A ceasefire in Syria brokered by Russia and the United States is set to begin at sundown after a weekend of government raids killed scores of civilians, but there are concerns about whether it will hold.
The tentative truce, announced after marathon talks by the Russian and US foreign ministers last week, has cautiously re-awakened hopes of ending a five-year civil war that has killed hundreds of thousands of people and forced millions from the country.
The Free Syrian Army group, a leading rebel alliance, said it would observe it from sundown on Monday as agreed, but with major reservations.
The alliance wrote to Washington on Sunday, saying that while it would “cooperate positively” with the ceasefire, it was concerned that it would benefit the government of President Bashar al-Assad.

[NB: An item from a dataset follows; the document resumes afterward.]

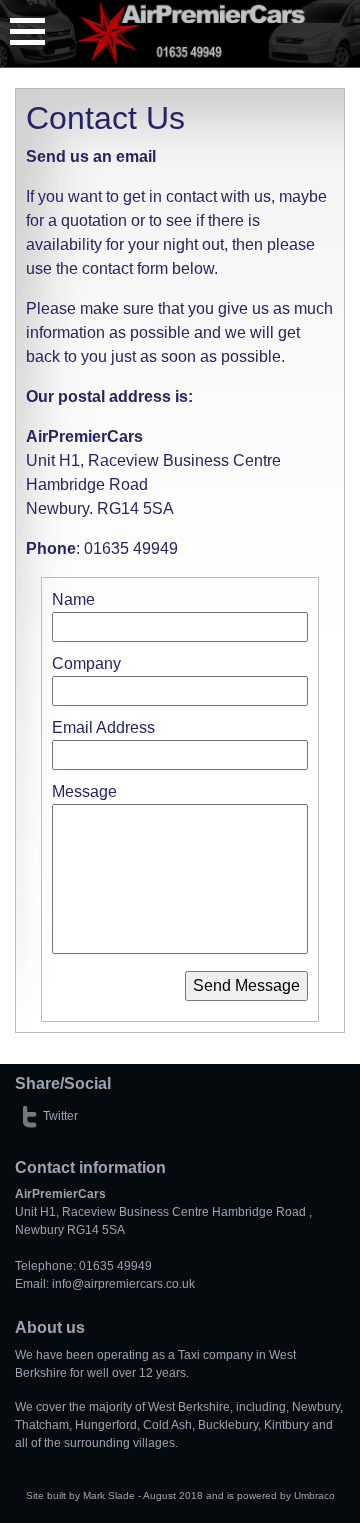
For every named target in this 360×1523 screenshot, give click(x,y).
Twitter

Another leading rebel group Ahrar al-Sham, which is seen as a “terrorist group” by Russia, rejected the deal, saying it would strengthen Assad’s government.
State news agency SANA reported on Saturday that Assad’s government had “approved the agreement” for a truce.
Lebanese Shia movement Hezbollah, which has intervened militarily in the war on behalf of Assad, announced its support.
Key Assad and Hezbollah backer Iran also welcomed the deal, though Foreign Ministry spokesman Bahram Ghasemi cautioned that its success would rely on creating “a comprehensive monitoring mechanism, in particular the control of borders in order to stop the dispatch of fresh terrorists” to Syria.
The deal does not include Jabhat Fateh al-Sham, formerly an al-Qaeda affiliate known as al-Nusra Front, and the Islamic State of Iraq and the Levant (ISIL, also known as ISIS).
Al Jazeera’s Stefanie Dekker, reporting from the Turkish city of Gaziantep, which borders Syria, said the situation highlighted the complicated web of allegiances among the country’s armed groups, many of whom are backed by foreign nations.
“Most of the countries seem to be on board, but this deal really depends on the cooperation of many different armed groups on the ground,” she said.
President Bashar al-Assad is backed by Russia’s air force, Iran’s Revolutionary Guards and Shia fighters from Iraq and Lebanon, while the rebels are supported by the US, other Western countries, Turkey and Gulf Arab states.
Assad prayed on Monday at a mosque in a Damascus suburb that was evacuated by rebels and surrendered to the government last month, state media reported, in what analysts saw as a symbolic show of strength aimed squarely at his opponents.
Assad visited Daraya, which had once been a major symbol of the uprising against him, on the occasion of Eid al-Adha, the Muslim festival.
Before the ceasefire, many people were killed in several parts of the country, particularly in government air raids, as the sides appeared to be trying to strengthen their positions before the truce came into effect.
More than 100 people were killed in a series of bombing raids, including on rebel-held parts of Aleppo province in the north of the country, and in Idlib in the northwest, Al Jazeera correspondents reported from the country.
The worst strikes were in Idlib city, the capital of the province of the same name, where they hit a market, killing 55 civilians.
Graeme Bannerman, an academic and former Middle East Analyst at the US State Department, told Al Jazeera that all sides wanted the ceasefire to work, but none were confident it would.
“It is such a tentative first step that we have to see how it evolves. The US is committed to using its influence on the people it talks to hold the ceasefire and work for a settlement and Russia is doing the same thing,” he said.
“If the argument is that Russia has stronger relationships with its allies, such as the Syrian government, that may be true. But in the end all the sides should try to work this out [to end the war].”
Several previous ceasefire agreements crumbled within weeks . The United Nations envoy to Syria, Staffan de Mistura has estimated that more than 400,000 have been killed during the war, though that it was not an official UN figure.